Le tiff, ce festival pas stiff qui a tiré le tapis rouge sous les pieds du FFM de Serge Losique au fil des ans, a 50 ans!

Moi qui fréquentais avec tant de plaisir le prestigieux et très couru Festival des films du monde (FFM) de Montréal (fondé en 1977) à ses débuts, je suis tombé sous le charme du Festival des festivals dès que je me suis installé à Toronto en 1981.

Pour un francophone travaillant dans le milieu des communications, c’était une fête et un luxe de pouvoir avoir accès à tant d’artisans du cinéma s’exprimant en français pendant 10 jours.

À ses débuts, le Festival des festivals était une petite organisation sympathique qui présentait, début septembre (immédiatement après le FFM), les meilleurs films des grands festivals à travers le monde. De là son nom : Festival of Festivals, appellation abandonnée en 1994 pour Toronto International Film Festival, le tiff (le t minuscule est d’eux).

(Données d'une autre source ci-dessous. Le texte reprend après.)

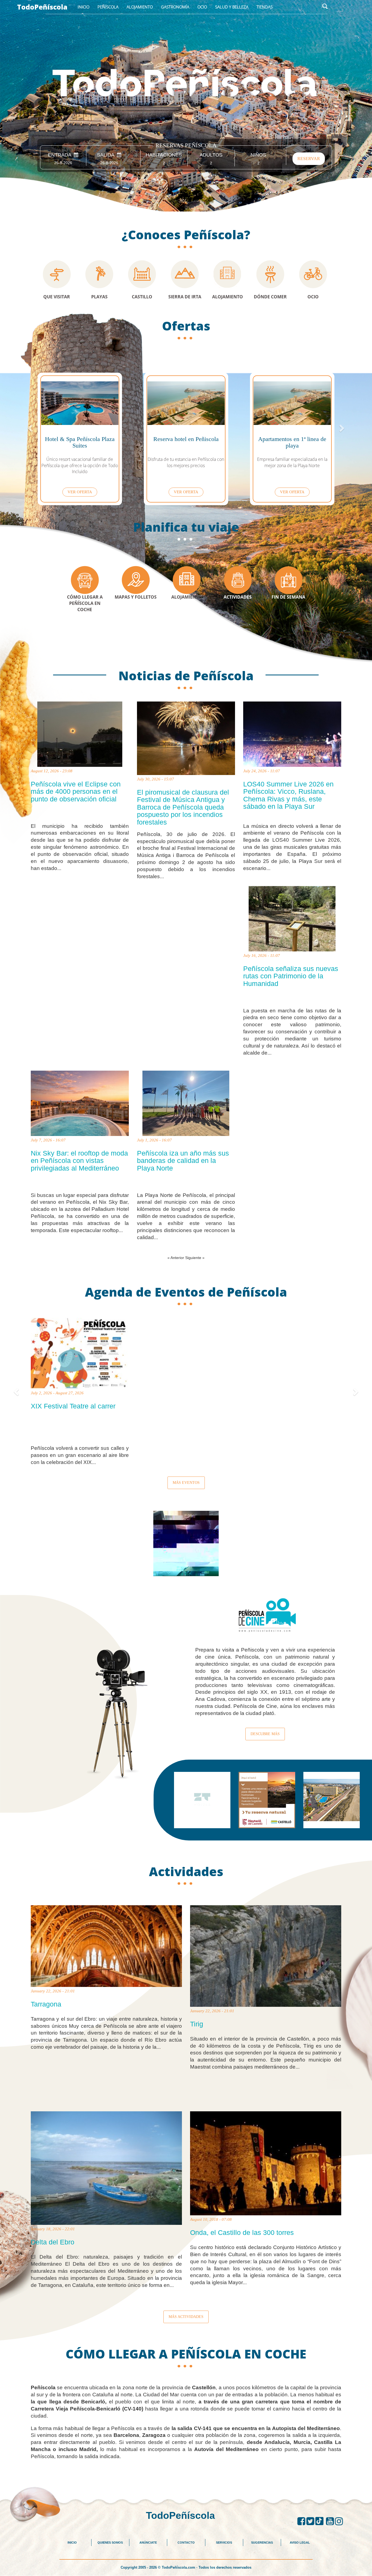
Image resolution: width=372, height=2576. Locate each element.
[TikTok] (320, 2521)
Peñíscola (107, 7)
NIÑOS (258, 155)
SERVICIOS (224, 2542)
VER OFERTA (80, 492)
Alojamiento (140, 7)
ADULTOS (211, 155)
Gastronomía (175, 7)
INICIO (72, 2542)
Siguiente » (195, 1257)
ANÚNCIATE (148, 2542)
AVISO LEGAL (300, 2542)
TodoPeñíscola (42, 6)
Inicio (83, 7)
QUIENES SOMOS (110, 2542)
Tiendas (265, 7)
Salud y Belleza (231, 7)
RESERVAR (308, 158)
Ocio (202, 7)
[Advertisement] (186, 2472)
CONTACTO (186, 2542)
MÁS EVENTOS (186, 1483)
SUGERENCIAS (262, 2542)
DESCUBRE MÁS (265, 1734)
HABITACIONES (164, 155)
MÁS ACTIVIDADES (186, 2317)
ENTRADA (61, 155)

Le centre de gravité du festival se trouvait dans le très ‘’preppy’’ quartier Yorkville, plus précisément à l’Hôtel Windsor Arms, rue St Thomas, et à l’Hôtel Park, sur Avenue Rd.

Les films étaient notamment projetés au Varsity, au Showcase, et dans les salles du Uptown et du Cumberland, non loin les uns des autres.

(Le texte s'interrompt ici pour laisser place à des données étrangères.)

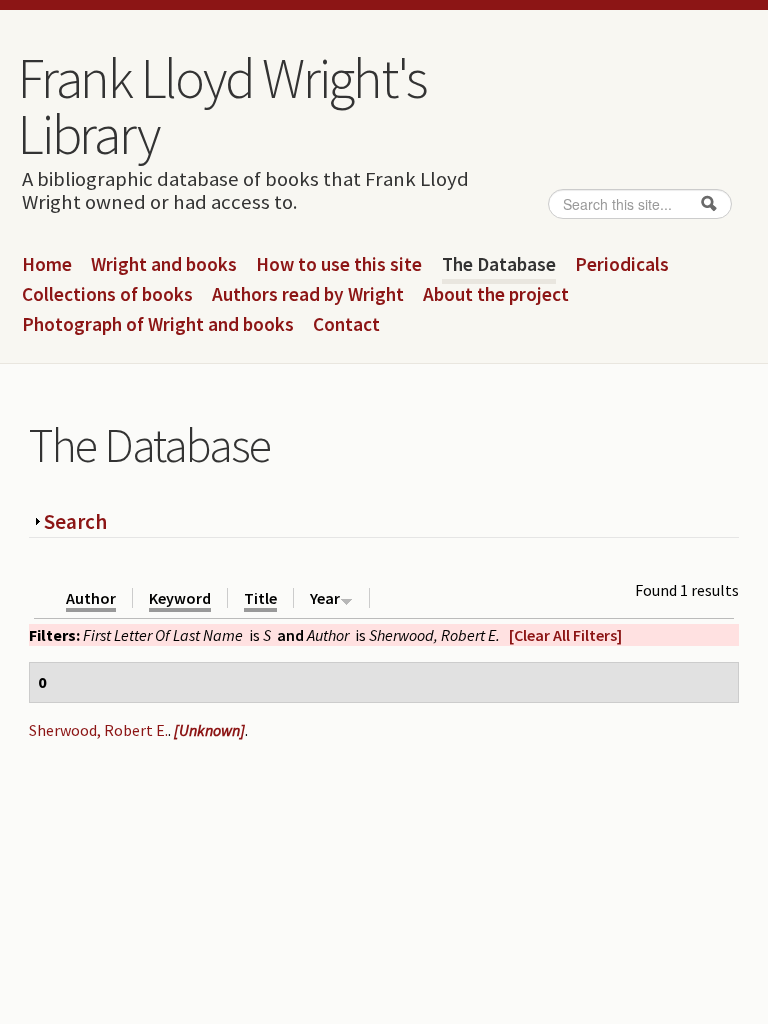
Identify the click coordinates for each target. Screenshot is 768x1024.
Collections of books (107, 295)
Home (47, 265)
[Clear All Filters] (565, 635)
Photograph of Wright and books (158, 325)
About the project (496, 295)
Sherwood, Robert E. (98, 730)
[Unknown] (209, 730)
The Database (499, 265)
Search (75, 521)
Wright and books (164, 265)
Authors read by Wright (308, 295)
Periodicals (622, 265)
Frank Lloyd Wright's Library (222, 106)
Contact (346, 325)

Dans cette ère post-référendum perdu au Québec, ce festival chouchoutait tout ce qui venait de la belle province.

J’ai un souvenir précis de l’accueil extrêmement chaleureux qui avait été fait au film ‘’Les fleurs sauvages’’ de Jean-Pierre Lefebvre. Une long-métrage de 152 minutes mettant en vedette Marthe Nadeau, Michèle Magny et Pierre Curzi, pas exactement des super stars au Canada anglais, ni au Québec du reste.

Je m’en rappelle parce qu’au cinéma où nous nous sommes rendus, nous avions fait la rencontre de deux anciens de l’Université Laval, nouvellement arrivés comme nous, Pierre qui travaillait à la Délégation du Québec à Toronto, et sa conjointe Louise, sur le point de devenir enseignante à l’école française Gabrielle-Roy au centre-ville de Toronto. Il a suffit d’une projection pour que nous devenions amis pour la vie!

Quand je dis que le Festival du film de Toronto était accueillant pour les Québécois, parlez-en à Jean Beaudin (venu présenter ‘’Mario’’ avec Francis Reddy en 1984, et nommé par la suite 7 fois aux prix Génie), à Yves Simoneau (venu présenter ‘’Pouvoir intime’’ en 1986 et nommé 9 fois aux prix Génie) et à Denys Arcand.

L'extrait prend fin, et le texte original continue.